Será que é apenas mais uma moda? Como tantas que de tempos a tempos aparecem no mundo do vinho… Este é um dos receios que alguns produtores nos manifestaram, temendo que se banalize a designação Vinho de Talha e adultere a tradição ao misturá-la com novas técnicas, dando ao consumidor ‘gato por lebre’.
Uma grande preocupação dos produtores deste vinho é manter a tradição, considerada um patrimônio alentejano:
“ Não podemos vender este vinho a dois euros a garrafa ou dizendo que só porque passou por talha é vinho de talha. Tem que se seguir o que era feito antigamente”, alerta Domingos Soares Franco, enólogo da Adega José de Sousa, em Reguengos de Monsaraz.
Mas hoje há já grandes produtores, como o Esporão, Casa Alexandre Relvas, Cortes de Cima e Adega José de Sousa, entre outros, a apostarem nesta técnica milenar, de forma mais ou menos tradicional. E está em preparação o processo de candidatura do Vinho de Talha a Património Cultural e Imaterial da Humanidade.
Todavia alguns produtores são mais liberais e consideram que o que é muito interessante neste renascimento do vinho de talha é a interpretação que cada enólogo faz de uma técnica ancestral. No entendimento de alguns enólogos respeitar a tradição não implica fazer tudo igual. Ressaltam, ainda, que entre as várias regiões e vilas alentejanas sempre houve algumas diferenças nos métodos de fazer este vinho milenar.

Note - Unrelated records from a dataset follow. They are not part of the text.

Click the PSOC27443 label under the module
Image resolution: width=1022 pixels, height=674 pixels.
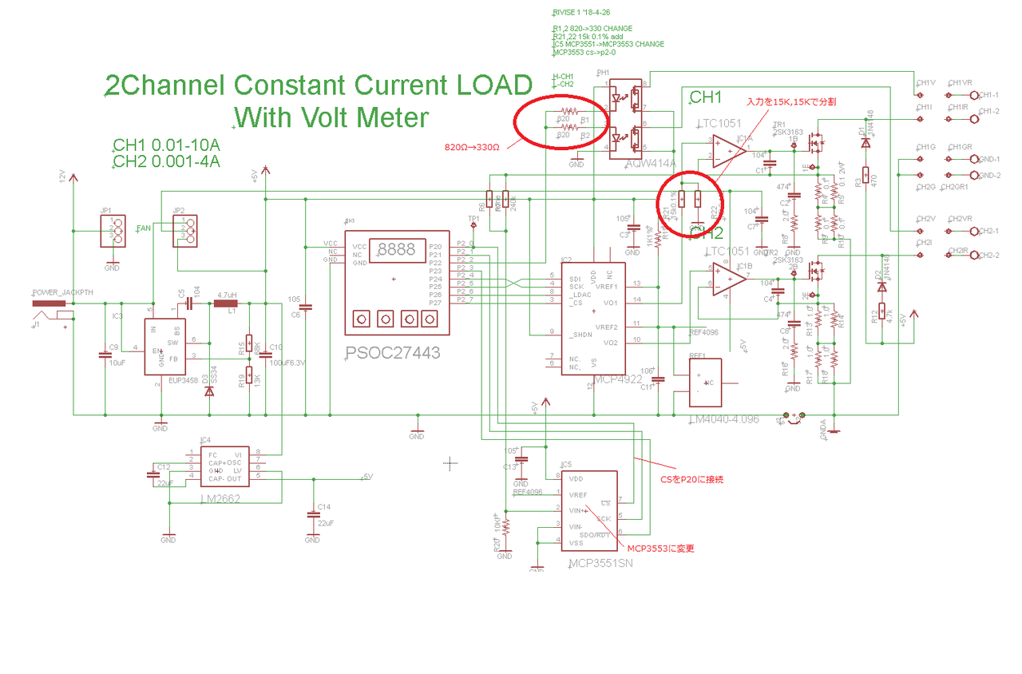(393, 352)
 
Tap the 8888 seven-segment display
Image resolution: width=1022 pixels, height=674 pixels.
(396, 249)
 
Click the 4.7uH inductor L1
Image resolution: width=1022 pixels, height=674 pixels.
(227, 303)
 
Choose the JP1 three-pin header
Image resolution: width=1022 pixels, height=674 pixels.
(117, 232)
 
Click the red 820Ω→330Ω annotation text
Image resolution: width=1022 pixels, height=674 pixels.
(473, 147)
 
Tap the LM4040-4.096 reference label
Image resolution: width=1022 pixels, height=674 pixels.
(723, 419)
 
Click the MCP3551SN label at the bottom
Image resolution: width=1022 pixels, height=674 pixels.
(600, 564)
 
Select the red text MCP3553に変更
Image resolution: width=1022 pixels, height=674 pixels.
(660, 549)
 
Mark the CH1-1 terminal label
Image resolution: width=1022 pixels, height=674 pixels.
(988, 94)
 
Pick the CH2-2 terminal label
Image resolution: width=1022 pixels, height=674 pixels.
(989, 256)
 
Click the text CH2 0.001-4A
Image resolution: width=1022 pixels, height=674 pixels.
(166, 161)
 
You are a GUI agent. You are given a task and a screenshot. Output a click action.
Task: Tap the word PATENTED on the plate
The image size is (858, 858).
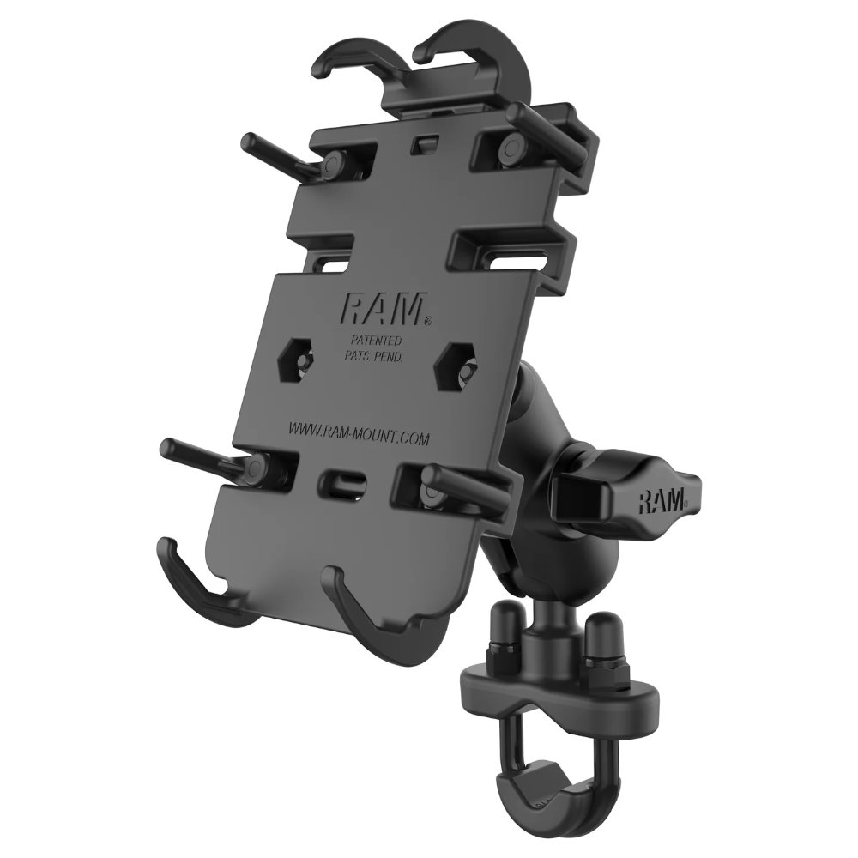click(x=377, y=340)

Ao longo dos tempos, a técnica de fazer vinho em talhas foi sendo passada de geração em geração, de forma quase imutável. Ainda assim, não existe apenas uma maneira de fazer vinho em talhas, variando ligeiramente consoante a tradição local.
ORIGEM
A ânfora de barro é um dos mais antigos recipientes para conservar e transportar líquidos. Na sua versão de maior dimensão, a talha, serve desde há mais de dois milénios para fazer vinho, uma tradição que o Alentejo nunca perdeu.

Segundo a tradição, só depois do dia de São Martinho, 11 de Novembro, é que o vinho pode sair das talhas. O vinho estava pronto a consumir e bebia-se direto da talha, colocando uma torneira de madeira no batoque, a rolha que fecha um buraco na parte inferior. Filtrado pelas massas, chegava inicialmente turvo e depois, gradualmente, mais límpido.

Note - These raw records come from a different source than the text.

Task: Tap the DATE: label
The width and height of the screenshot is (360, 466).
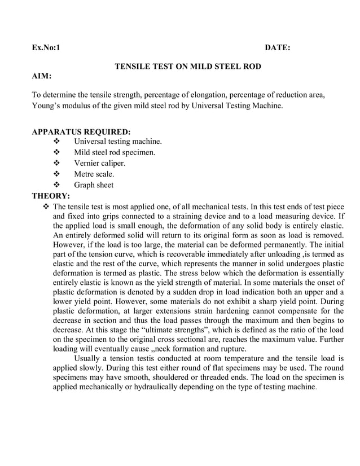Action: coord(278,49)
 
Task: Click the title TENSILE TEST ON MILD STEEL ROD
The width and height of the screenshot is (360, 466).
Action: coord(188,67)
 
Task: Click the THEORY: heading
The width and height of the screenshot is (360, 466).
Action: coord(51,196)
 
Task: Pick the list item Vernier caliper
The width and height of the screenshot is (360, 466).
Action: coord(100,163)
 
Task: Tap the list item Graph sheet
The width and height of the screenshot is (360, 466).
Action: coord(94,185)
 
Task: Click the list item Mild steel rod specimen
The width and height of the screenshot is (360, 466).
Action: coord(115,152)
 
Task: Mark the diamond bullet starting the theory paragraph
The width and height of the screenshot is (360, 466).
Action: coord(47,207)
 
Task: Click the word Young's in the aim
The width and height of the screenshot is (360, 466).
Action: coord(47,105)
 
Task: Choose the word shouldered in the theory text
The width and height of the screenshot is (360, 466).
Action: coord(173,376)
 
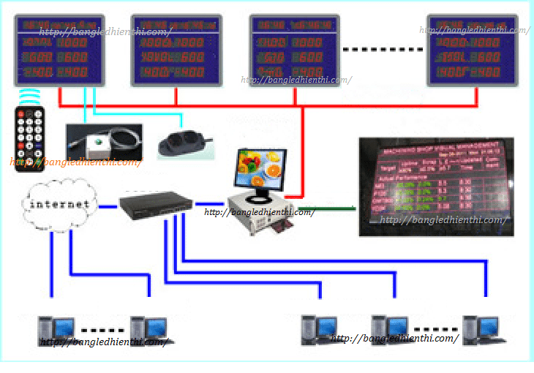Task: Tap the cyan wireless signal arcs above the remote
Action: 29,97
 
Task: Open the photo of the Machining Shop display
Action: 436,186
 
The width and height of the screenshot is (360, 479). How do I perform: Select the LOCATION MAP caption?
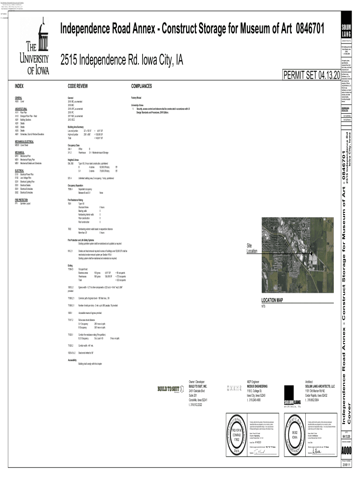(273, 300)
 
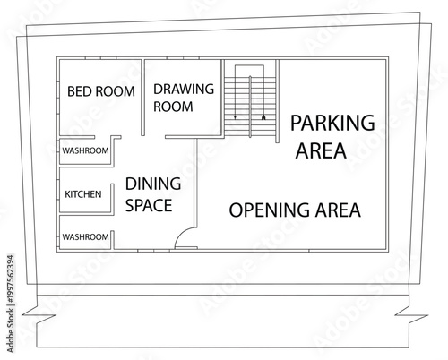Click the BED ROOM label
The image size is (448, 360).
click(x=101, y=91)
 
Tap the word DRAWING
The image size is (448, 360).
click(x=183, y=90)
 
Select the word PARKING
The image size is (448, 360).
click(x=332, y=123)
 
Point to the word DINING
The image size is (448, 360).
click(x=152, y=184)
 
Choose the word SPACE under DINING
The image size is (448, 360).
click(x=149, y=205)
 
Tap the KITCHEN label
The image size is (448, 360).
click(x=83, y=194)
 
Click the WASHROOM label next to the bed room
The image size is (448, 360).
click(x=85, y=150)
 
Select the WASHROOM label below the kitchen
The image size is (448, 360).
click(x=85, y=236)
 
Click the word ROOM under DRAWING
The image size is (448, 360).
click(x=172, y=107)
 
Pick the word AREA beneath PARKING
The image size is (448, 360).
click(x=320, y=150)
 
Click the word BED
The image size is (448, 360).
click(x=80, y=91)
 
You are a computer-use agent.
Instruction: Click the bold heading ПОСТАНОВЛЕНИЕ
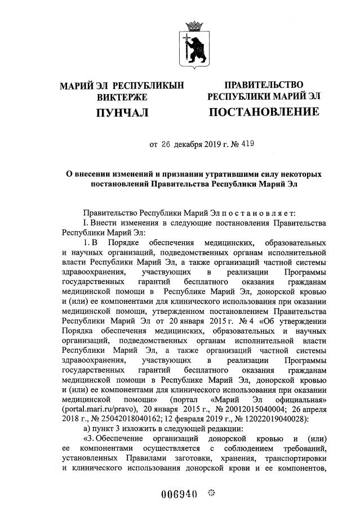click(264, 113)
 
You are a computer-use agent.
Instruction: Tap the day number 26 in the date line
click(165, 144)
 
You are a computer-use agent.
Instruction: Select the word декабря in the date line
click(188, 144)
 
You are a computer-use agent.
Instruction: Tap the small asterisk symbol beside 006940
click(211, 494)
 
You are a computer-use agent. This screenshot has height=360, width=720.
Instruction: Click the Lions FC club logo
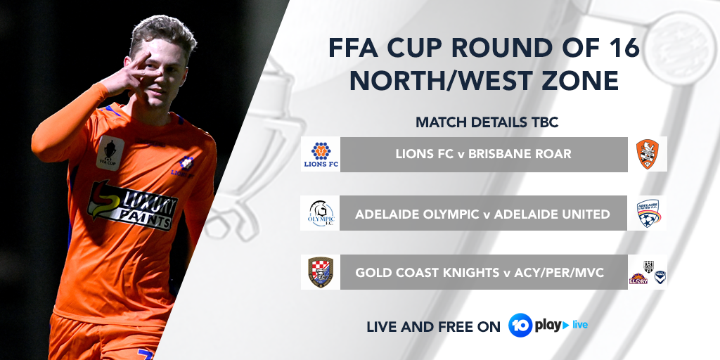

Não existe apenas uma forma de fazer o vinho de talha. A maneira mais clássica de elaboração do vinho de talha, tal como o ilustre agrónomo António Augusto de Aguiar deixou registado em 1876, não passa por prensa nem lagares fechados, servindo muitas vezes o próprio pavimento das adegas para a pisa e esmagamento da uva.
As adegas, muitas vezes com arcos altos, têm janelas grandes por onde a uva é descarregada diretamente para o pavimento que é nivelado com um declínio para o centro de forma a que o mosto siga, deslizando, para uma cisterna ou talha enterrada.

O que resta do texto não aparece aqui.